How To Track People With Apple AirTags

One: make sure they’re Android users.

Two: make sure that every few days you are in reasonably close physical proximity to the devices. You don’t need to be right next to them; they could be 30 or maybe even 50 feet away. But you need to be close enough so they sense your phone and reset the clock on time-away-from-home.

This isn't unique to Apple AirTags, of course. Virtually any kind of tracker could do the same.

But Tile, for instance, has a much smaller network: just phones running the Tile app. According to Apptopia, fewer than 20 million people have installed the app, and about 1.5 million people use the app on a monthly basis.

That’s a much small risk surface than perhaps 1.5 billion Apple devices literally in every corner of the globe.

There are almost certain security features that Apple has built into AirTags that it has not disclosed, and that could limit their use as digital stalking enablers. For example, if Apple sees that an AirTag is constantly being associated with and is near a specific Android phone, they could remotely disable it sooner than three days. Or, they could pop up a notification on the AirTag owner’s iPhone, mention this suspicious behavior, and ask for some kind of proof or evidence that the tag is not being used for nefarious purposes.

But they can’t be super-aggressive with them or the primary purpose of the AirTags — to find things — will fail.

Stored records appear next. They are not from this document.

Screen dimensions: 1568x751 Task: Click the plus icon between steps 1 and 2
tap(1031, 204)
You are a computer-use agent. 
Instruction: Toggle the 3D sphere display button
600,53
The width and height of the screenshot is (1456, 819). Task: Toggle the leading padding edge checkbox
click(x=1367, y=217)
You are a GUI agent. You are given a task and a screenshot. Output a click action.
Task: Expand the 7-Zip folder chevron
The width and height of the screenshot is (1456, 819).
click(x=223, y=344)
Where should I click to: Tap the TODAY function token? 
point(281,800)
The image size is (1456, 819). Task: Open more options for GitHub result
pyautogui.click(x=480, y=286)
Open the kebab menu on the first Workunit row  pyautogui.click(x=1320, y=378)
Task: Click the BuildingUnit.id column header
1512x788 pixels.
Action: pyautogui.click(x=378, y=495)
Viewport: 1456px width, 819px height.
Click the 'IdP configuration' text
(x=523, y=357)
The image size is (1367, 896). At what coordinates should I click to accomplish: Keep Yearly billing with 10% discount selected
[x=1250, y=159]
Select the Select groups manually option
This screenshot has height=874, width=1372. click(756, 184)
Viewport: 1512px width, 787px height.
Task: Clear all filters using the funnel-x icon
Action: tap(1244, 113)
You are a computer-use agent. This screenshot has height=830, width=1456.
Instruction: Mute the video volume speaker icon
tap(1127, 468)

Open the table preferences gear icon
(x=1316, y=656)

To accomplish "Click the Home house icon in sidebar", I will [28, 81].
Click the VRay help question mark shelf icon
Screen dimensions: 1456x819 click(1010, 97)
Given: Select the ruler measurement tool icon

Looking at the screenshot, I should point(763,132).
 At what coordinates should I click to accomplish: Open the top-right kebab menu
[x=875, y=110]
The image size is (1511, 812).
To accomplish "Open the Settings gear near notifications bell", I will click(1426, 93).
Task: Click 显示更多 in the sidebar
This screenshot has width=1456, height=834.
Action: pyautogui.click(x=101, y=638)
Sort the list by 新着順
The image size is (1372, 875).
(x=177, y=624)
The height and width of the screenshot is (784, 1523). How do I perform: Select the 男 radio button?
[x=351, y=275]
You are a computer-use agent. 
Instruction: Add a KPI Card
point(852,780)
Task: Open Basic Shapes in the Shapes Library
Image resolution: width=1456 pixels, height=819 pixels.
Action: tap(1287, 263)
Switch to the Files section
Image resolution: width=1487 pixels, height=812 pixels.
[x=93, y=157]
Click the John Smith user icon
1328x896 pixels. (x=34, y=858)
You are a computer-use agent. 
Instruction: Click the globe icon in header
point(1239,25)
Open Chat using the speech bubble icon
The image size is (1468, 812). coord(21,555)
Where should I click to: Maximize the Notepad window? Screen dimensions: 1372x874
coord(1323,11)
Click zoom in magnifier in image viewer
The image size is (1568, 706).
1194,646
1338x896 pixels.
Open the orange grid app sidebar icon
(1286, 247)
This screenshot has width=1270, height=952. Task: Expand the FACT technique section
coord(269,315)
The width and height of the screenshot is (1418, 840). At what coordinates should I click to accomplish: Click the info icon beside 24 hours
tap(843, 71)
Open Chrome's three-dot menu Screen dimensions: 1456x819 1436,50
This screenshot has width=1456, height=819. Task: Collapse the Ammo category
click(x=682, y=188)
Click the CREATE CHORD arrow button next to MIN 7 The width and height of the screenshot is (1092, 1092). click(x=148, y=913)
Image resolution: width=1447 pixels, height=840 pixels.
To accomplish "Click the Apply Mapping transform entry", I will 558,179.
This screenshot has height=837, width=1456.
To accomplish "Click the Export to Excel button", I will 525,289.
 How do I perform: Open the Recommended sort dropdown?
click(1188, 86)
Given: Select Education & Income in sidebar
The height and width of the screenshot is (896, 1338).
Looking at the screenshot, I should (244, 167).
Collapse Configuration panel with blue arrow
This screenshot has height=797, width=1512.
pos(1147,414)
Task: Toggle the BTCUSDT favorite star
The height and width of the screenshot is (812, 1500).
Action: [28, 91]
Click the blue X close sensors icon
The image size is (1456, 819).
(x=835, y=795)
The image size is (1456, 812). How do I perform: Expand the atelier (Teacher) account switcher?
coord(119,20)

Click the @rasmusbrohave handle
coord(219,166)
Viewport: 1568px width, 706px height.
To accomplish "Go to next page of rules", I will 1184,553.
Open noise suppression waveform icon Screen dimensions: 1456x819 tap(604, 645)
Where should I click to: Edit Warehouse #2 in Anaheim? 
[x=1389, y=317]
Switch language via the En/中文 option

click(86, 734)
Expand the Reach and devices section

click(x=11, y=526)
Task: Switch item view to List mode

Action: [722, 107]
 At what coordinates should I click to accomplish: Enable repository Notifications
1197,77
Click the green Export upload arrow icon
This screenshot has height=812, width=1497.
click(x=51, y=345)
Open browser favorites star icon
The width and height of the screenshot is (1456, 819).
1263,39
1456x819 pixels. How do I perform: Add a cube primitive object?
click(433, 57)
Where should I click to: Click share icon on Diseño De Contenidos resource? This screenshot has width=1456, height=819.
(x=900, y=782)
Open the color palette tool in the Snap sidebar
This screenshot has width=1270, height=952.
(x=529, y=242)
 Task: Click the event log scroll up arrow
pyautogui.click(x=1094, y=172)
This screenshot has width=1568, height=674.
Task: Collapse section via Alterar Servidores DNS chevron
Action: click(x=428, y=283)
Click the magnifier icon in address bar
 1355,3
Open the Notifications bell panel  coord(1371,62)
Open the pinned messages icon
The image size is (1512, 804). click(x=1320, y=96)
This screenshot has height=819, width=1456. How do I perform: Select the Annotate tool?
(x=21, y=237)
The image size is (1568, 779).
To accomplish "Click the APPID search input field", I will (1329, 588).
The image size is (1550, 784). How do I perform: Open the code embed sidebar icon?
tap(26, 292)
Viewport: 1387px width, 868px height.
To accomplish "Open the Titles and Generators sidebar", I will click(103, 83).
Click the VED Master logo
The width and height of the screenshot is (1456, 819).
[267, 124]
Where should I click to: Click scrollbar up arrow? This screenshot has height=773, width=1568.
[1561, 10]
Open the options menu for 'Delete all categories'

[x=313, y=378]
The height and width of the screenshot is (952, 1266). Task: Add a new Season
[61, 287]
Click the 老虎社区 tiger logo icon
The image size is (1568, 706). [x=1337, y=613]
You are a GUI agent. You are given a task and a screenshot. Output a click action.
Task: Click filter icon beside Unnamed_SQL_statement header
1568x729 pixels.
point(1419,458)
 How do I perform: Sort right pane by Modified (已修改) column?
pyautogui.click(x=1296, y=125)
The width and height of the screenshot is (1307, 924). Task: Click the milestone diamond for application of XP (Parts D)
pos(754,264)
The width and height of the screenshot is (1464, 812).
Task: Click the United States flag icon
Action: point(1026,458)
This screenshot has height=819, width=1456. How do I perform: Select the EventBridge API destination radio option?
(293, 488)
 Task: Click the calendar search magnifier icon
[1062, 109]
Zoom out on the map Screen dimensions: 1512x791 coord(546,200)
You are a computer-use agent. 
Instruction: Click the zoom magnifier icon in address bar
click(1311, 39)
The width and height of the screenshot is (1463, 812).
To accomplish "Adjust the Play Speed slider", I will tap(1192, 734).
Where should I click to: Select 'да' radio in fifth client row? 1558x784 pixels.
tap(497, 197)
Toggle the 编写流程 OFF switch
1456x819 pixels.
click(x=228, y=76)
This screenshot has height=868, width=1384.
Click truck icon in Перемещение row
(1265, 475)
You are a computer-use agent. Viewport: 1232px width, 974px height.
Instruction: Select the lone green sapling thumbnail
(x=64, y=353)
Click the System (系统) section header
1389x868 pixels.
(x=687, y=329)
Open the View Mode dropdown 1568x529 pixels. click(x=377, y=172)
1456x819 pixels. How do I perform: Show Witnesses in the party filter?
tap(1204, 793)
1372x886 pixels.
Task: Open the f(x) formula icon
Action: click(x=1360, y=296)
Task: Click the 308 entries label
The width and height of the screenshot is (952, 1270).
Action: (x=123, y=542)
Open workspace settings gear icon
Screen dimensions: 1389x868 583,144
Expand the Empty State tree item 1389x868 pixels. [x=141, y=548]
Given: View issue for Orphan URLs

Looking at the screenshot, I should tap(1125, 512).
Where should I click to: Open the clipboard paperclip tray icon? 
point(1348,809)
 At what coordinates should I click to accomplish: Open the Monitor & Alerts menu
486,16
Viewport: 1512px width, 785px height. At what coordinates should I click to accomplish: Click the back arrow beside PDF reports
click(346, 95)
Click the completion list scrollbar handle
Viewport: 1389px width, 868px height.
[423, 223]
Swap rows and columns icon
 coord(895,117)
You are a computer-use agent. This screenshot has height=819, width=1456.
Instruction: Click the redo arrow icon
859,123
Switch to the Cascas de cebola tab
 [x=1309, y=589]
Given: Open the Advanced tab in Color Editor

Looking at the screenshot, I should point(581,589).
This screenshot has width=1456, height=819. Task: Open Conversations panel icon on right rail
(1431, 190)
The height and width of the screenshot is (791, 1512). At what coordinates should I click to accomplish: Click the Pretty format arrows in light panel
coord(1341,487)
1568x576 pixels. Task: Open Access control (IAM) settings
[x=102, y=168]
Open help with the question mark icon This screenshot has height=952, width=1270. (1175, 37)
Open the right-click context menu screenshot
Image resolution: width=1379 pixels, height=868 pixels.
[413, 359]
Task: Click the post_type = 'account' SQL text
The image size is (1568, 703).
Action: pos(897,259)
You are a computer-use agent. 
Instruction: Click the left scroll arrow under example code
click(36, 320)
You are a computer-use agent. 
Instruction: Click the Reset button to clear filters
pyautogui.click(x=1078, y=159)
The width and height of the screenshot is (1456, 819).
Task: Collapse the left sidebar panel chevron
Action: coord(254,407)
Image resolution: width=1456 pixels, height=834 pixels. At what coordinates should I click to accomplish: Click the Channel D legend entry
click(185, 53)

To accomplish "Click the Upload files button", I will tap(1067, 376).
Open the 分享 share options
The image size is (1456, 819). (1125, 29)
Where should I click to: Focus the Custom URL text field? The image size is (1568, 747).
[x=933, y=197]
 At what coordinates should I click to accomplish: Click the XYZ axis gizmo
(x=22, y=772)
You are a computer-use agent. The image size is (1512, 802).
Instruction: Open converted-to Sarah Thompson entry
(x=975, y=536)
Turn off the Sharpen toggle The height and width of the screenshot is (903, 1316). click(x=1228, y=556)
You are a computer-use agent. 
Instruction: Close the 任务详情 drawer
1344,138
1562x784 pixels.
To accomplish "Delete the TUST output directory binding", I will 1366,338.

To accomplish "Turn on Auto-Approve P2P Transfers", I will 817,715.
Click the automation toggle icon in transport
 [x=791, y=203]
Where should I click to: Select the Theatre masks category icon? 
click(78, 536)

If, for example, my wife borrows my AirTag-carrying backpack for a short overnight trip, and Apple disables the tag because it looks shady, but then she loses the bag and expects me to be able to find it ... Apple has a problem. Or if you and a friend use them to find each other — as Dieter John at The Verge has already done — and Apple fries the tag out of suspicious, neither of us will be happy.

This is not a simple space with easy answers. Technology is a tool, and tools magnify capability. Capabilities can be used for good or evil.

I don’t envy Apple’s choices and decisions in this space.

You could say that the Find My network is a necessary tool in an age of digital devices such as iPhones that can be lost or stolen. Extending that to any object you put an AirTag on or in, however, was a choice Apple made.

Perhaps the best option?

Work with frenemy Google to extend the Find My network so that Android phones also have built-in automatic notifications to warn against unwanted tracking.

I’ve asked Apple about additional protections that the company may have placed into AirTags or the Find My network to minimize misuse, and will update this post with any response a representative communicates.